Las ‘tarjetas monedero’ de Cáritas Diocesana de Ciudad Real para familias en situación de vulnerabilidad continúan su implantación por toda la provincia. Los primeros pueblos en aplicarla como experiencia piloto fueron Manzanares y Almagro, aunque en los últimos meses también han llegado a Almadén y Agudo.
María Dolores Olmedo, coordinadora del Programa de Acogida y Acompañamiento de Cáritas, confirma que “en torno a 40 familias” ya disponen de la tarjeta, en la que la organización transfiere dinero para que puedan atender sus necesidades básicas. Frente a los antiguos vales, con estas tarjetas las familias pueden elegir “qué comprar y dónde”.
Dentro de la estrategia ‘Gracias a ti pueden elegir’, Cáritas pretende implantar estas tarjetas antes de final de año en “unas 15 localidades” y llegar a “entre 250 y 300 familias”. Los próximos en disponer de ellas serán Almadén, Agudo y la capital. La intención de la organización, según explica María Dolores Olmedo, es “dignificar las ayudas”.
El funcionamiento de las tarjetas
Con la tarjeta, que es una especie de tarjeta regalo de Globalcaja, el tesorero de Cáritas recarga cantidades de dinero “normalmente de forma mensual” y las familias que la reciben pueden pagar en los establecimientos con datáfono.
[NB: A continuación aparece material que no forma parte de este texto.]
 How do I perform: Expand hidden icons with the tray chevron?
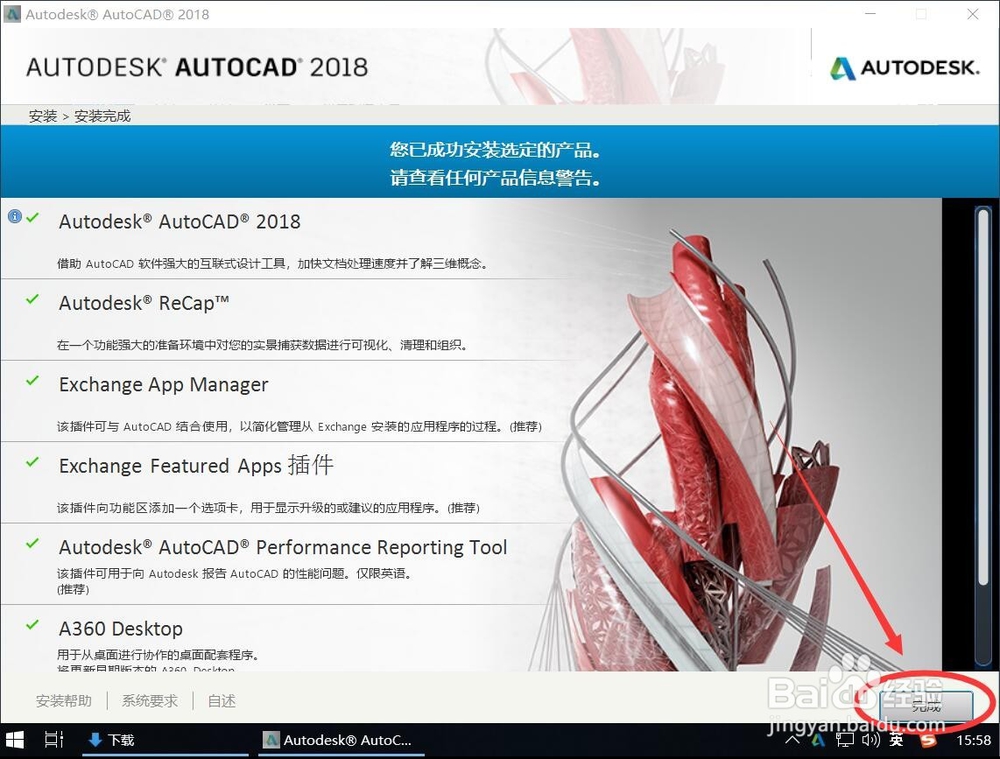pos(793,740)
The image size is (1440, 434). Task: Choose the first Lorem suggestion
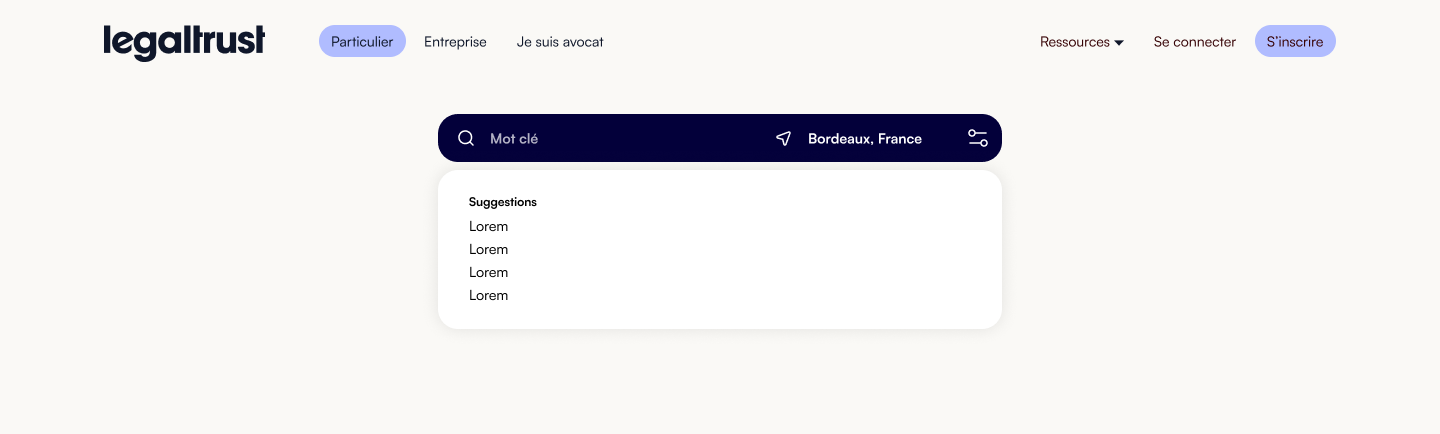pos(488,226)
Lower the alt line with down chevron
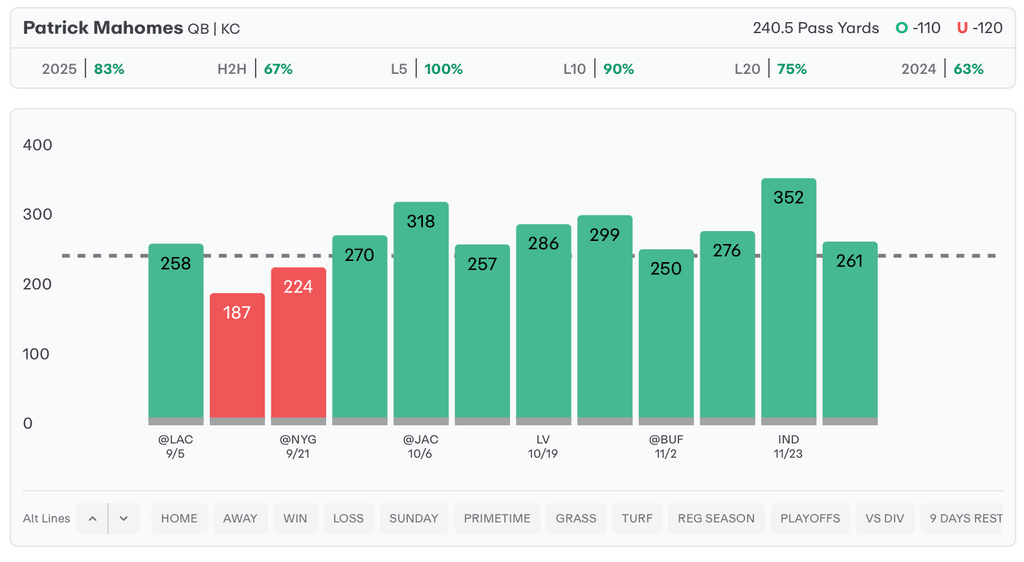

Nunca se puede sacar el dinero en un cajero y Cáritas controla por la banca online los movimientos y gastos.
Su uso, por lo tanto, es “mucho más discreto”, y las personas tienen la libertad de acudir a comprar según sus necesidades de “medicamentos, alimentos, productos de higiene, bombonas de butano o material escolar”. Además, evitan los problemas en los establecimientos que no aceptan los vales.
La experiencia en las localidades que las han puesto en marcha, al igual que en otras diócesis del país, es muy positiva. María Dolores Olmedo confirma que “a las familias que las han recibido les ha gustado mucho, porque ahora en el supermercado pagan como cualquier otra persona sin vales”.
Los voluntarios también confirman que “la gente está siendo muy responsable y dedica el dinero a sus necesidades básicas”. También, valoran que “ahora los acompañamientos y las entrevistas son mucho más fructíferas, porque las familias en riesgo de exclusión son autónomas”.
Acabar con “las colas del hambre”
Desde hace varios años Cáritas trabaja para abandonar las donaciones de alimentos en especie y que dejen de existir por lo tanto ‘las colas del hambre’. “Queremos evitar las colas para recoger alimentos, porque las personas no tienen por qué señalarse, aunque estén en situación de necesidad”, señala Olmedo.
Además, en las bolsas de alimentos, al final la organización impone la comida “sin tener en cuenta las intolerancias, enfermedades, costumbres o culturas”. En Ciudad Real, cerca del 20 por ciento de las ayudas ya se hacen mediante transferencia o cheque bancario. La mayoría son de alimentos, aunque hay casos excepcionales que reciben para pago de alquiler o suministros.